Ce beau texte (également cité ici aujourd'hui même) ne fera pas beaucoup avancer la question-titre de ce fil, "D'où vient YHWH ?", question qui n'a d'ailleurs aucune importance "théologique". Il attire en revanche utilement l'attention sur un "phénomène" si banal qu'il passe le plus souvent inaperçu, à savoir l'usage (linguistique, grammatical) de la "première personne" (du singulier: je, me, moi) qui est commun aux hommes (femmes, enfants) et aux dieux (ou déesses), mais aussi à tout ce qu'on peut "personnifier" (animaux, végétaux, minéraux, anges, démons, esprits, choses et "concepts" en tout genre, p. ex. la "Sagesse"): dès lors qu'ils parlent ou qu'on les fait parler, ils disent "je, moi", ils ne pourraient même pas parler autrement, sinon pour énoncer des ordres (à la deuxième personne) ou des généralités (à la troisième personne).

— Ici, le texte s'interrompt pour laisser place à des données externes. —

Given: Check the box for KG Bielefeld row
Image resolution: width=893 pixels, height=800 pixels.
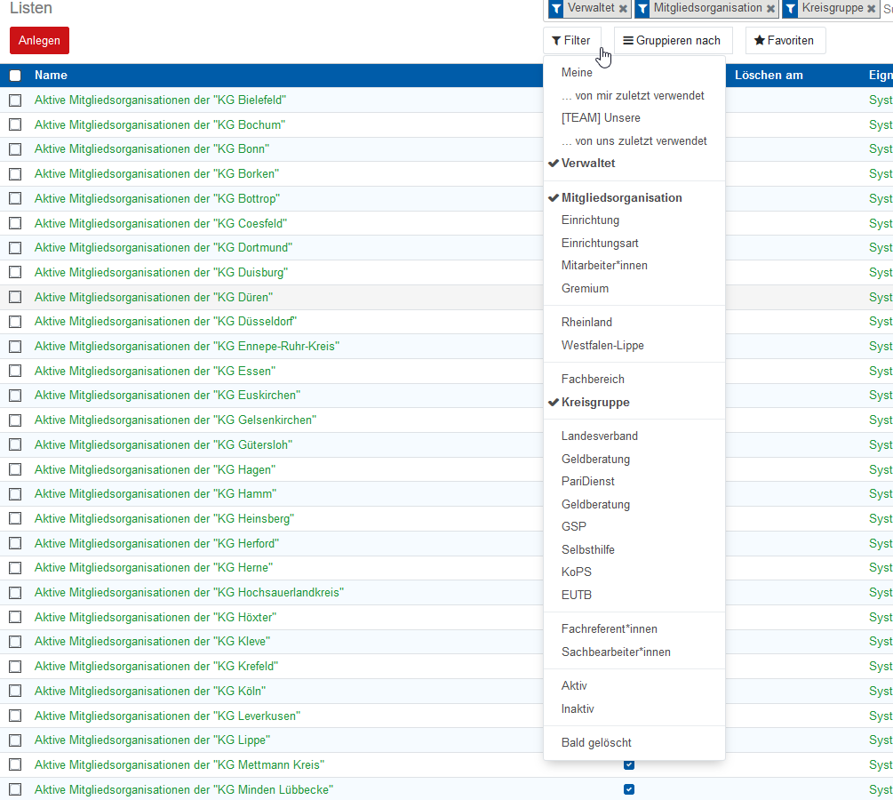Looking at the screenshot, I should [15, 100].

Il est certes moins banal que la "première personne" soit liée à l'"explication" du nom Yahvé en Exode 3 (par un "jeu de mots" sur un verbe voisin, hyh conjugué deux, trois ou quatre fois à la première personne de l'inaccompli, 'ehyeh, je ne reviens pas sur le détail). On peut en effet rapprocher cela de nombreuses autres affirmations du "je/moi" de Yahvé dans le corpus "biblique", à condition de tenir compte (ce que cet article ne fait pas assez) des différences linguistiques effectives qui s'effacent en traduction française. Par exemple, entre le 'ehyeh (verbe conjugué à la première personne sans pronom séparé) d'Exode 3 et l'anokhi (simple pronom sans verbe exprimé) d'Exode 20,2 ("Moi, Yahvé ton Dieu..."), il y a équivalence partielle de "sens" qui peut se traduire dans les deux cas par un "je suis", mais strictement aucune correspondance formelle; de même avec les 'ani hou' ("moi, lui / cela") du deutéro-Isaïe que la Septante traduit par des egô eimi (moi, je suis, c'est moi qui suis) sans attribut; ou, toujours dans le deutéro-Isaïe, le hinnéni de 52,6 (qui correspondrait plutôt dans Exode 3 à la réponse de Moïse, "me voici").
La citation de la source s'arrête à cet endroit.